The quintessence of brunch


To begin, there are some rules. Avocado is NOT an appropriate constituent of a full English Breakfast. There is an egg hierarchy (you'll want to condition your choice on your confidence in the chef). Properly consigned, poached always dominates scrambled, scrambled always dominates fried, and boiled is obviously out. Bacon, grilled (to a crisp), is permissible but not necessary, and the (single, invariable desiccated) sausage needs a ketchup accompaniment to aid digestion and escape a burnt tongue. Sourdough bread, thinly sliced, two of and lightly charred, unless you’re a Celt in which case you might prefer fried. So far as mushrooms go I’m open to debate, but they must be cooked in butter and must be open cup.

Exhibit A: a Giraffe (franchise) in Spitalfields Market.

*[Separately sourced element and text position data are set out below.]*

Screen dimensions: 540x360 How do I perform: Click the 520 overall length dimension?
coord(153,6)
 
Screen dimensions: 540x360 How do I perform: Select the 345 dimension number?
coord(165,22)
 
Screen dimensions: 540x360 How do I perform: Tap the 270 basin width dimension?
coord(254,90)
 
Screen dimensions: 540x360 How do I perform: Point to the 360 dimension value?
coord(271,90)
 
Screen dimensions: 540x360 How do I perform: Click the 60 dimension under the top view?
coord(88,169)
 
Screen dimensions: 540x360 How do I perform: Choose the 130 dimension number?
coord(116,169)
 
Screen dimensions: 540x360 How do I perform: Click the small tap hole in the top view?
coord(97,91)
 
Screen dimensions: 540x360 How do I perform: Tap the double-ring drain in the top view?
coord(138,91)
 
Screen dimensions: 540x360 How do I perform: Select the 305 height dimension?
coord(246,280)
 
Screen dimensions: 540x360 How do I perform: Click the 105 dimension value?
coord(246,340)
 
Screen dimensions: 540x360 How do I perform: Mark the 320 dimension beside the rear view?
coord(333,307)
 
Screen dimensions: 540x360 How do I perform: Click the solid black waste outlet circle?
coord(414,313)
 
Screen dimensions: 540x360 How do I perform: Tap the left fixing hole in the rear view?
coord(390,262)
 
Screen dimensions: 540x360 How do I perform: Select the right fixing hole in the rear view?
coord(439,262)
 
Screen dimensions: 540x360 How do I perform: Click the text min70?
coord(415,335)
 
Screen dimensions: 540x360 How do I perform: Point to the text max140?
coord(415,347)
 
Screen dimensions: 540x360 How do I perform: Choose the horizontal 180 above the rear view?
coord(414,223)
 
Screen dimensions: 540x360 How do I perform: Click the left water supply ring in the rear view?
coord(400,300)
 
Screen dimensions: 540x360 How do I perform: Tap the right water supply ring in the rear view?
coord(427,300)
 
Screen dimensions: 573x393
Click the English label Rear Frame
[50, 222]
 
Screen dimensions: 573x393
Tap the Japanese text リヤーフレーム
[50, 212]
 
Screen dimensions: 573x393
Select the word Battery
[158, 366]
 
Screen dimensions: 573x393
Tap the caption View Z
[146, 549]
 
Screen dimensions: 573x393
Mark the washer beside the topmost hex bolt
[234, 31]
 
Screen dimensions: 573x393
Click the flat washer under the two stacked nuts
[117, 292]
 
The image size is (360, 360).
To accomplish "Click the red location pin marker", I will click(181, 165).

After a minor altercation, the effete dreadlocked maĆ®tre d’ agreed 11:55 was still brunch service, and took my order: ‘the veggie full English but with real sausage, please.’ Medium cut white, with a rather uncooperative crust; two poached eggs resembling a pair of exhausted testicles; a fan-cut avocado half; three shriveled mushrooms; my real sausage; a sea of beans, and atop, a lost looking sprig of parsley. Despite the semblance, the eggs were good; white ovate, yolk gooey and lucent. The mushrooms were not, and I didn’t eat the avocado. The beans were beans. My sausage was fine.  Four on ten; this breakfast lacked passion and the consolation I demand from a Saturday morning.